Retained as scored (9 checks, equal weight 1/9):

Check What it verifies v44 pass rate
grafana_dashboard_present Dashboard exists in Grafana 100%
endpoint_count All required probe targets configured (incl. does-not-exist) 50%
grafana_dashboard_semantics Dashboard has time-aggregated metrics, per-endpoint breakdown, availability %, latency 87%
failing_in_alert SyntheticProbeFailure alert actually fires 50%
alert_identifies_endpoint Alert annotations reference {{ $labels.instance }} 100% (was)
per_endpoint Alerts fire independently per failing endpoint 25%
records ≥2 recording rules used in alert expressions 100% (was)
self_scrape Prometheus scrapes its own metrics 75%
recording_rules Dashboard references recording rules 25%

3. Tightened records check

Before: Required any recording rule to exist and be referenced in any alert expression. After: Requires ≥2 recording rules AND ≥2 of them referenced in alert expressions.

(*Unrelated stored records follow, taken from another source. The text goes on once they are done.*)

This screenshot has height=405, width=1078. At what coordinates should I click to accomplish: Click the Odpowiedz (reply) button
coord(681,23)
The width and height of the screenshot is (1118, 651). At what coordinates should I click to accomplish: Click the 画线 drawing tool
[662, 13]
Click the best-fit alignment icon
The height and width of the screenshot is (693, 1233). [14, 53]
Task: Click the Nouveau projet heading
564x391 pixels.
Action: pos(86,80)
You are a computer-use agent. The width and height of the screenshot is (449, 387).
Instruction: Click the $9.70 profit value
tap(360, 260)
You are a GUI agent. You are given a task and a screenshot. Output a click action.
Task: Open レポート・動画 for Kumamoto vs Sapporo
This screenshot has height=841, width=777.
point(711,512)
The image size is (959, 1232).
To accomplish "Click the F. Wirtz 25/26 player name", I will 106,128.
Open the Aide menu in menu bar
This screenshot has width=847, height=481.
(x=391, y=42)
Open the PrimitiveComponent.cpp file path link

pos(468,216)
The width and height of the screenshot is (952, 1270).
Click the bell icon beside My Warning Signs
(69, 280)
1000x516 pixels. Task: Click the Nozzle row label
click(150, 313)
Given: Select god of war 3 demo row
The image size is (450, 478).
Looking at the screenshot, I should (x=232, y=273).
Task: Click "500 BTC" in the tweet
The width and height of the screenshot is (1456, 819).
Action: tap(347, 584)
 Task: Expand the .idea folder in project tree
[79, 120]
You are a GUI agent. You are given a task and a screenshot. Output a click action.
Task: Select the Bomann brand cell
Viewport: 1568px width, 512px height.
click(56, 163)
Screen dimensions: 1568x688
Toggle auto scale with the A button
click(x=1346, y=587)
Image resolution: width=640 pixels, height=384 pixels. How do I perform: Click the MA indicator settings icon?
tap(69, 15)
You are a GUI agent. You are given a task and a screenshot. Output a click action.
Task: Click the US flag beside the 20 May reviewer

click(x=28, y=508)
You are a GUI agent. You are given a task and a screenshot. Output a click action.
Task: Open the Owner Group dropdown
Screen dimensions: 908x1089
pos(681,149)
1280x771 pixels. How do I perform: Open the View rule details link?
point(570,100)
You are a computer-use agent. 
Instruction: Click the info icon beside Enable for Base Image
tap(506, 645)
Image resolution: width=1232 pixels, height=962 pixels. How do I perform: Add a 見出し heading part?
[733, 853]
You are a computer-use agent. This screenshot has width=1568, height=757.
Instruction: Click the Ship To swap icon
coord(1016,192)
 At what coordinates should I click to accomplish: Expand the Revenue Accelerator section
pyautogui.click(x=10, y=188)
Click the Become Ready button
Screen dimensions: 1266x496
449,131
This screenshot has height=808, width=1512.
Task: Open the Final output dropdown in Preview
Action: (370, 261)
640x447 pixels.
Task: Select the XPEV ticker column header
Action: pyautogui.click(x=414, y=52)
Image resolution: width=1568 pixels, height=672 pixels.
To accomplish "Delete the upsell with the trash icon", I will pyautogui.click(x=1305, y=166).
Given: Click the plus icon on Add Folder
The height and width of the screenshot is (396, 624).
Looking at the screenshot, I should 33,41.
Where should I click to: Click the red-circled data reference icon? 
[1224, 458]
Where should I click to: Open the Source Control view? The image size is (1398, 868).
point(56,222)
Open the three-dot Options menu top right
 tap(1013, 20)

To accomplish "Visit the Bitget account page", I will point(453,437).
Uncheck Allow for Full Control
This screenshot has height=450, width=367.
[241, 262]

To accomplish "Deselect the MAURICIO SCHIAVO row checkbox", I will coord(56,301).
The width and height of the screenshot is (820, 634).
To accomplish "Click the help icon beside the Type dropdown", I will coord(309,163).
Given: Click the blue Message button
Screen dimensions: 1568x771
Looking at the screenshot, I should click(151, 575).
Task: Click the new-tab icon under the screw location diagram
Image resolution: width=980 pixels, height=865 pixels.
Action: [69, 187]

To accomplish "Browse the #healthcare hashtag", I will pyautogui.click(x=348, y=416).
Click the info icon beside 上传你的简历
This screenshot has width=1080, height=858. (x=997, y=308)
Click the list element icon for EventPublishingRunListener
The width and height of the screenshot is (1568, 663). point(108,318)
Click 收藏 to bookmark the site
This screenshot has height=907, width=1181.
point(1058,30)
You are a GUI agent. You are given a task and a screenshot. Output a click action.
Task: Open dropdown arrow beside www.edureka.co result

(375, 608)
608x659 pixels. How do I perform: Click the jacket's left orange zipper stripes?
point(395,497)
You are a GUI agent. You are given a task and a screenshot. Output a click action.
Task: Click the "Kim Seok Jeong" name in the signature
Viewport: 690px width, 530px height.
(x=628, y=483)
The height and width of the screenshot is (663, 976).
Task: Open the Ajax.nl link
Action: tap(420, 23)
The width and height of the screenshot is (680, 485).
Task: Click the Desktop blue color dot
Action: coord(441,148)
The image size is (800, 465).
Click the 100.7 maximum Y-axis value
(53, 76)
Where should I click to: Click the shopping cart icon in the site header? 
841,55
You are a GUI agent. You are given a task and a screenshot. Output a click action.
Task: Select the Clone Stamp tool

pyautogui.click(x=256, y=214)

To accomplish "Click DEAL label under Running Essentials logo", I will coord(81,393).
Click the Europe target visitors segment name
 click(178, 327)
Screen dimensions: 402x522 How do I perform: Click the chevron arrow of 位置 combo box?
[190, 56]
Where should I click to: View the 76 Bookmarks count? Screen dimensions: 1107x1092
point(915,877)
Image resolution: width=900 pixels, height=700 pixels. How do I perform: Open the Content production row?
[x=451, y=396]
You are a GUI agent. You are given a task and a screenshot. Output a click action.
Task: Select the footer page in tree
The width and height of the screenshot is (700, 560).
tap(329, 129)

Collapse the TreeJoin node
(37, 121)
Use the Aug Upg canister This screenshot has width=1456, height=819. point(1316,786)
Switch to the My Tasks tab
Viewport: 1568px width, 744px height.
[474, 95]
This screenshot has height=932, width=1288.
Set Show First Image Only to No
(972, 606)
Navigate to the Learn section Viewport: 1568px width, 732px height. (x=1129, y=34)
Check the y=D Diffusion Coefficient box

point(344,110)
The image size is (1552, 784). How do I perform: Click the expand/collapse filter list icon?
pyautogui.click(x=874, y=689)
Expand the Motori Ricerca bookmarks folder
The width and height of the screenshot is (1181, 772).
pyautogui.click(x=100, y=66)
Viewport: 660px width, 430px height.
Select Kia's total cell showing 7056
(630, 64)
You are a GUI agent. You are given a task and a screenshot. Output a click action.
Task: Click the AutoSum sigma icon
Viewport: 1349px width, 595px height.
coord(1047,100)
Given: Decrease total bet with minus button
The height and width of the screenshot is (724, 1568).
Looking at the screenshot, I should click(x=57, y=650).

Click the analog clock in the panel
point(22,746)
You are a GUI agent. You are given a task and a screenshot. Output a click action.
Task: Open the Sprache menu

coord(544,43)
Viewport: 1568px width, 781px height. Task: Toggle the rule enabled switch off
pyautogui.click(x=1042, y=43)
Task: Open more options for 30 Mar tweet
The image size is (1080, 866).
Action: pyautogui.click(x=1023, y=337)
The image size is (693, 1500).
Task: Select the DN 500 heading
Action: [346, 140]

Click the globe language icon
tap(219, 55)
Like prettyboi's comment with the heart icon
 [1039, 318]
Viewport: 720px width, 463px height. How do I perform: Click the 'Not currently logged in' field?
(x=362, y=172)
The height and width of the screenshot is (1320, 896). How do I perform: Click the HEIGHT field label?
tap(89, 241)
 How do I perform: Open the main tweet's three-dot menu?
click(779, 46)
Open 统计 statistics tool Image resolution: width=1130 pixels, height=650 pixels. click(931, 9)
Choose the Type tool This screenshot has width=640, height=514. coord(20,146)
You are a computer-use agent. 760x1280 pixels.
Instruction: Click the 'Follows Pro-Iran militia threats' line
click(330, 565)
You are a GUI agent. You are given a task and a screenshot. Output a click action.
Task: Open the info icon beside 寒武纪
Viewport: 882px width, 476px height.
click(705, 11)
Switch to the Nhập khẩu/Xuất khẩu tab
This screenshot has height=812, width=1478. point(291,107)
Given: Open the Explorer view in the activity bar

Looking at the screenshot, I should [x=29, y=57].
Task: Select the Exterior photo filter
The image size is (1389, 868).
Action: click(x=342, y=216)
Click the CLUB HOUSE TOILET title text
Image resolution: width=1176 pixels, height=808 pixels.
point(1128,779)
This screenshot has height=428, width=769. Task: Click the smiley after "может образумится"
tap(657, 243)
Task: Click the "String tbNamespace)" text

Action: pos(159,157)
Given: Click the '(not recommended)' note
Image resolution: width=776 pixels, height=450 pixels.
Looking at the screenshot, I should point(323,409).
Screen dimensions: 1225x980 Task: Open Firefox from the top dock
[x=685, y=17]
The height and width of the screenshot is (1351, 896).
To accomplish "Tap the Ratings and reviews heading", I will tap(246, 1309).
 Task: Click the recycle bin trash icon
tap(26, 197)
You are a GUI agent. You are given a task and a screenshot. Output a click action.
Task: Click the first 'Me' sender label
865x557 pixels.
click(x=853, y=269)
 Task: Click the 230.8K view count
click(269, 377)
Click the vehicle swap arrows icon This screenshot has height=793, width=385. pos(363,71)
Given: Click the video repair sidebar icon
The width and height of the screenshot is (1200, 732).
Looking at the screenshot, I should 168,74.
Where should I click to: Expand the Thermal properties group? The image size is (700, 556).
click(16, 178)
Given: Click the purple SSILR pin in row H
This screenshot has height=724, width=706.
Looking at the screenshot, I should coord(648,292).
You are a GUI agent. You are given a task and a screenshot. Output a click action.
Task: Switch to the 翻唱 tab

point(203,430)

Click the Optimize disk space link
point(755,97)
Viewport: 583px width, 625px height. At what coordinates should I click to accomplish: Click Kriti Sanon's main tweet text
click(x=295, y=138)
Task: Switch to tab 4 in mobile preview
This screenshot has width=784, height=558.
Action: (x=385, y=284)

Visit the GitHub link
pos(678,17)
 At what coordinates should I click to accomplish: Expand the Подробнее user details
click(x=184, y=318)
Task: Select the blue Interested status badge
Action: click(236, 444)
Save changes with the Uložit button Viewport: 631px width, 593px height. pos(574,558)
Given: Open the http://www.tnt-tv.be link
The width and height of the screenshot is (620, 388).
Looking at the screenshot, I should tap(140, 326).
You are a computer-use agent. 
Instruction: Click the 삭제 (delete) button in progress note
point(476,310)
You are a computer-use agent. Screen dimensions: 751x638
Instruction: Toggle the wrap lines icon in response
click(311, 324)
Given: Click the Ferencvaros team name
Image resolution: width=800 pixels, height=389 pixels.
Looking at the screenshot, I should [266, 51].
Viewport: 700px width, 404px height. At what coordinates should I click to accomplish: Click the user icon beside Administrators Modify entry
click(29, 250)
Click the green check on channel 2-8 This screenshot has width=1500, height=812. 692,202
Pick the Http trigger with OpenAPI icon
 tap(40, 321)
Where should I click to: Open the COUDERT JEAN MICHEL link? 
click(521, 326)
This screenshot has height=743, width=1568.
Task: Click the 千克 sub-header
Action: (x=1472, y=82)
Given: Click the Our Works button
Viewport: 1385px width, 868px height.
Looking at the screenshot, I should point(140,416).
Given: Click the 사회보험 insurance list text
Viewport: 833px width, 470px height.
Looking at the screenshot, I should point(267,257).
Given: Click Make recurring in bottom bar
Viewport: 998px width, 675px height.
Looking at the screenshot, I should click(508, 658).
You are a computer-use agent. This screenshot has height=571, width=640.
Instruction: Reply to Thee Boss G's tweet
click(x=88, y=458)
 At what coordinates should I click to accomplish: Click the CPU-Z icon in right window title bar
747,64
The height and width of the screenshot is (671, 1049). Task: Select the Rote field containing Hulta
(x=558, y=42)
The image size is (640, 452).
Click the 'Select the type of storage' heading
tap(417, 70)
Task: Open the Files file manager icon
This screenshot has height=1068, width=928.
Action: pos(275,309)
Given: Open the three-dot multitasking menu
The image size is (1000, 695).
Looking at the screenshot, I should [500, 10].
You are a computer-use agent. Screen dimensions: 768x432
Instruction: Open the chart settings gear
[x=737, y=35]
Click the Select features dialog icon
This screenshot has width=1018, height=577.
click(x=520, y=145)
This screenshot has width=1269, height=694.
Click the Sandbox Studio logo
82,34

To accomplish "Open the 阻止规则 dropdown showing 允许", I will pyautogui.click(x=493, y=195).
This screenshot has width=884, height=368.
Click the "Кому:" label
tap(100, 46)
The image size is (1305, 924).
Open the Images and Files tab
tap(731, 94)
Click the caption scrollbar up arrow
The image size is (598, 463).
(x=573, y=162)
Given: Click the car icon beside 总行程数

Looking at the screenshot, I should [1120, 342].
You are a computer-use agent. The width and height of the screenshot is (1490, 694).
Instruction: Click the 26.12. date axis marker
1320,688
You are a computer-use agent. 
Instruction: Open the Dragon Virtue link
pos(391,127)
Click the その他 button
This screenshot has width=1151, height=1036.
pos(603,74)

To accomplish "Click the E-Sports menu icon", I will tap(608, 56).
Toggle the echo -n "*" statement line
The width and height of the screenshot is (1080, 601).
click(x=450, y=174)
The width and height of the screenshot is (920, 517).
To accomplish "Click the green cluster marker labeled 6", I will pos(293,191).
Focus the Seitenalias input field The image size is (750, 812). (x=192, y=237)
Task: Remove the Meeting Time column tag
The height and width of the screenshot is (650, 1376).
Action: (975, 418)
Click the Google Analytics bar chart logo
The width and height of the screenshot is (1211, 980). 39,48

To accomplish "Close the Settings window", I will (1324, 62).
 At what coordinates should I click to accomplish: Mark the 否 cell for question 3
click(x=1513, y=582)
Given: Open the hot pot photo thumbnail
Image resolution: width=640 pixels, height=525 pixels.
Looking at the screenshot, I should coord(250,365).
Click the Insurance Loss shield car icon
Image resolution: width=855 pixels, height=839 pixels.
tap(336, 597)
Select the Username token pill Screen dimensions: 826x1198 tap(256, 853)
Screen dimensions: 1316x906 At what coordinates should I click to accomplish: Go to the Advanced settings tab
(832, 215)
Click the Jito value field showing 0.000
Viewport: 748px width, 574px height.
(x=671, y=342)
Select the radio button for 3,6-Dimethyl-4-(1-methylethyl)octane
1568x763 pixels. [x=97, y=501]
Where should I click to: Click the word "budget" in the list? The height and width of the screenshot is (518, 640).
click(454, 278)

Rationale: The task requires multi-window availability detection (rapid + sustained). Agents that define a single recording rule haven't properly abstracted multi-window signals. Fair because task.yaml says "reuse of commonly evaluated availability signals" and requires detecting both rapid and sustained degradation.

4. Tightened alert_identifies_endpoint check

Before: Accepted either by(instance) grouping in the alert expression OR {{ $labels.instance }} in annotations. After: Requires {{ $labels.instance }} or {{ $labels.target }} specifically in alert annotations.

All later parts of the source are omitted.